[Directions] Rewrite the lines from the line with "Screen dimensions: 2576x1412" to the line with "coord(113,582)", changing "computer-use agent" to "computer-control agent" and leaving everything else intact.

[The records]
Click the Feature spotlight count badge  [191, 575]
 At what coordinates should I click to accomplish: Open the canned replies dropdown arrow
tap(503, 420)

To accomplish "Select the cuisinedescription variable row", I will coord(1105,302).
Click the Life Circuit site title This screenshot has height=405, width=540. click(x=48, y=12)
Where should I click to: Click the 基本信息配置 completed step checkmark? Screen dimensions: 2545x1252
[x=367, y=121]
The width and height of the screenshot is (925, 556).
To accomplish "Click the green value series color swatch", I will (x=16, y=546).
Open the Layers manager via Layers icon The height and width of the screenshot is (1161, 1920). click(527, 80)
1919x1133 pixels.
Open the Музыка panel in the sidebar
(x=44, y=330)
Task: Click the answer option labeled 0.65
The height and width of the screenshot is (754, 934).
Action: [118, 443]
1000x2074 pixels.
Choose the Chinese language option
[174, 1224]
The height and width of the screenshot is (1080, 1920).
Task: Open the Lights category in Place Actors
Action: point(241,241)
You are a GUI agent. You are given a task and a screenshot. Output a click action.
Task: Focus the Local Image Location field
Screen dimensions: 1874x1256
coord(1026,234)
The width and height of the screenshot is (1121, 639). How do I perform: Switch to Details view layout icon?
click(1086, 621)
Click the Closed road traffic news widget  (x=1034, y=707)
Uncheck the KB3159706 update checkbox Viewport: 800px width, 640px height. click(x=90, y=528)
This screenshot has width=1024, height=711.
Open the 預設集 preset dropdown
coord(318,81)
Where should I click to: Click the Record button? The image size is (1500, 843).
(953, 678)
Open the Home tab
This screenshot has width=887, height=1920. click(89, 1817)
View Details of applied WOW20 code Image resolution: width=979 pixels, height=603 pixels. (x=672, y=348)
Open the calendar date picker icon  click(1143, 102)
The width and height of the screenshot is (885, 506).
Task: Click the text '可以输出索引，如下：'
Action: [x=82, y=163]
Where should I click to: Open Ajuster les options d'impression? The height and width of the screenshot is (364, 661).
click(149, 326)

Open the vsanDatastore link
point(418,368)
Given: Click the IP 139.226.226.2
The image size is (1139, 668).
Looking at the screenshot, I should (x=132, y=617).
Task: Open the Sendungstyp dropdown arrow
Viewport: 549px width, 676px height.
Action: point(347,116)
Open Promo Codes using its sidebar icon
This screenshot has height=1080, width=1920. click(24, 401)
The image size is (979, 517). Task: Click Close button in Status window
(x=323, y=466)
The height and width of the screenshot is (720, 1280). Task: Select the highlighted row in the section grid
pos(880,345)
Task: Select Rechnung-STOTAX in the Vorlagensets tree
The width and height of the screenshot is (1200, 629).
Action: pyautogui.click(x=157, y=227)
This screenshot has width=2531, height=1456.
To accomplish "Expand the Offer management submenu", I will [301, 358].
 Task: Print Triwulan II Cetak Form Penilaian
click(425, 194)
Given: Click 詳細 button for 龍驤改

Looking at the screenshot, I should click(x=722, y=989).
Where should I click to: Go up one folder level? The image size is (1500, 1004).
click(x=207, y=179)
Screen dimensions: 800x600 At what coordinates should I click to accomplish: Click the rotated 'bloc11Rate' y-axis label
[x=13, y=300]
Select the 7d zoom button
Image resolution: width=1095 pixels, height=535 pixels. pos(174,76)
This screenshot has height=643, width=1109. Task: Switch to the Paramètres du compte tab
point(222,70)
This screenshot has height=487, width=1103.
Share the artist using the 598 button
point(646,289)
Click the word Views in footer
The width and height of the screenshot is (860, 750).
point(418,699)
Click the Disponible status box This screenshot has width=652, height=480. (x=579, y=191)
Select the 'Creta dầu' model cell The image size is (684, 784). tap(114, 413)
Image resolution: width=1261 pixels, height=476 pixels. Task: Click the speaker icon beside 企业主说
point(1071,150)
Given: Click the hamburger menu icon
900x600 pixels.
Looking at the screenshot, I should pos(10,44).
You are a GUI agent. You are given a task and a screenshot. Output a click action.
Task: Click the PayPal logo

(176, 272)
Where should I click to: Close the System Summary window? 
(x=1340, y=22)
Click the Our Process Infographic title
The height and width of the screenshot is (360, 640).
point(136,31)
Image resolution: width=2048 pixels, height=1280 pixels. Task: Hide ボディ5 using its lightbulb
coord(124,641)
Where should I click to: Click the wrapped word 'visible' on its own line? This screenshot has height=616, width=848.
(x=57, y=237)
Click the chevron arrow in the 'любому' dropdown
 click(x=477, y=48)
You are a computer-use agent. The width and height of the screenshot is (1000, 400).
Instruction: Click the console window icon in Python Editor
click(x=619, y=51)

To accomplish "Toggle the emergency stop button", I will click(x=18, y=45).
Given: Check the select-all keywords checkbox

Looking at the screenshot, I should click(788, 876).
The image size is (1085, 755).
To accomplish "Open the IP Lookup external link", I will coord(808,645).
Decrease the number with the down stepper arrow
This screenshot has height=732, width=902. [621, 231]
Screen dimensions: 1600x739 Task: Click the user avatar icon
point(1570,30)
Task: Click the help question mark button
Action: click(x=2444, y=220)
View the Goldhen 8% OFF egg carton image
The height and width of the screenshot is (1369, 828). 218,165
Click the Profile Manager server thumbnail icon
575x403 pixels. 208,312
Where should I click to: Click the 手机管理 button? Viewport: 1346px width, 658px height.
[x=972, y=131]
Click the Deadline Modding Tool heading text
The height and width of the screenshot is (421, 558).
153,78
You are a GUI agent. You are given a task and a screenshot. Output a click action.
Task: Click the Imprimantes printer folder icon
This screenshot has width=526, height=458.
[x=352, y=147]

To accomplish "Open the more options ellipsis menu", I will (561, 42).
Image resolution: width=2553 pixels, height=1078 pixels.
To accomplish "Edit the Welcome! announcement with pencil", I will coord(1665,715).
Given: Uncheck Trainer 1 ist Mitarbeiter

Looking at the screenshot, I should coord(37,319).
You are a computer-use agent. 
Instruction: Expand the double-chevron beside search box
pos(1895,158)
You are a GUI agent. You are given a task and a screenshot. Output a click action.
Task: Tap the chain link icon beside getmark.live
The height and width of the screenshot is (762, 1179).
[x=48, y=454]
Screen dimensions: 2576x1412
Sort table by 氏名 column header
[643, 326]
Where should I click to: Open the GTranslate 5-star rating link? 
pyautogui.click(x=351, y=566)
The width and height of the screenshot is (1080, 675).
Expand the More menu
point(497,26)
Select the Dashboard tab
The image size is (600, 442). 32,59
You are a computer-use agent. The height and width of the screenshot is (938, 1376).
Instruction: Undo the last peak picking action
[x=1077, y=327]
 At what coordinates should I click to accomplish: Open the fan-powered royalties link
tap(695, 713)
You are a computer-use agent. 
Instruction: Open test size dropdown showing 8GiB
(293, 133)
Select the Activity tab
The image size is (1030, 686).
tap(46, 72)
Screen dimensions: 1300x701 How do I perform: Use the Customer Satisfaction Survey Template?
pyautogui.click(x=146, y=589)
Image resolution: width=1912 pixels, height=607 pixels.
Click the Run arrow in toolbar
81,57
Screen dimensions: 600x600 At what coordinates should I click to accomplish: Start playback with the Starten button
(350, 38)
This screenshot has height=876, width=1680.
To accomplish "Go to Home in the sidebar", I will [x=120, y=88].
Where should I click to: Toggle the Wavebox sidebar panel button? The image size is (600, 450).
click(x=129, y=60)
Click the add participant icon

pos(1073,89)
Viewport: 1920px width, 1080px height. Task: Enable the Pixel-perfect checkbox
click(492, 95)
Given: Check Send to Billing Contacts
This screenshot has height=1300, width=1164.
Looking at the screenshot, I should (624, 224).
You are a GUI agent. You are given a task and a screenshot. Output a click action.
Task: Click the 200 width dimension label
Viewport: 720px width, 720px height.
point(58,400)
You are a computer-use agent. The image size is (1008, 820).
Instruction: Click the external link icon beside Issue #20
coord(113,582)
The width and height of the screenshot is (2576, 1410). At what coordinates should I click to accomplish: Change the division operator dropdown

[Task answer]
Screen dimensions: 2576x1412
Sort table by 氏名 column header
[643, 326]
Where should I click to: Open the GTranslate 5-star rating link? 
pyautogui.click(x=351, y=566)
The width and height of the screenshot is (1080, 675).
Expand the More menu
point(497,26)
Select the Dashboard tab
The image size is (600, 442). 32,59
You are a computer-control agent. The height and width of the screenshot is (938, 1376).
Instruction: Undo the last peak picking action
[x=1077, y=327]
 At what coordinates should I click to accomplish: Open the fan-powered royalties link
tap(695, 713)
You are a computer-control agent. 
Instruction: Open test size dropdown showing 8GiB
(293, 133)
Select the Activity tab
The image size is (1030, 686).
tap(46, 72)
Screen dimensions: 1300x701 How do I perform: Use the Customer Satisfaction Survey Template?
pyautogui.click(x=146, y=589)
Image resolution: width=1912 pixels, height=607 pixels.
Click the Run arrow in toolbar
81,57
Screen dimensions: 600x600 At what coordinates should I click to accomplish: Start playback with the Starten button
(350, 38)
This screenshot has height=876, width=1680.
To accomplish "Go to Home in the sidebar", I will [x=120, y=88].
Where should I click to: Toggle the Wavebox sidebar panel button? The image size is (600, 450).
click(x=129, y=60)
Click the add participant icon

pos(1073,89)
Viewport: 1920px width, 1080px height. Task: Enable the Pixel-perfect checkbox
click(492, 95)
Given: Check Send to Billing Contacts
This screenshot has height=1300, width=1164.
Looking at the screenshot, I should (624, 224).
You are a GUI agent. You are given a task and a screenshot. Output a click action.
Task: Click the 200 width dimension label
Viewport: 720px width, 720px height.
point(58,400)
You are a computer-control agent. The image size is (1008, 820).
Instruction: Click the external link icon beside Issue #20
coord(113,582)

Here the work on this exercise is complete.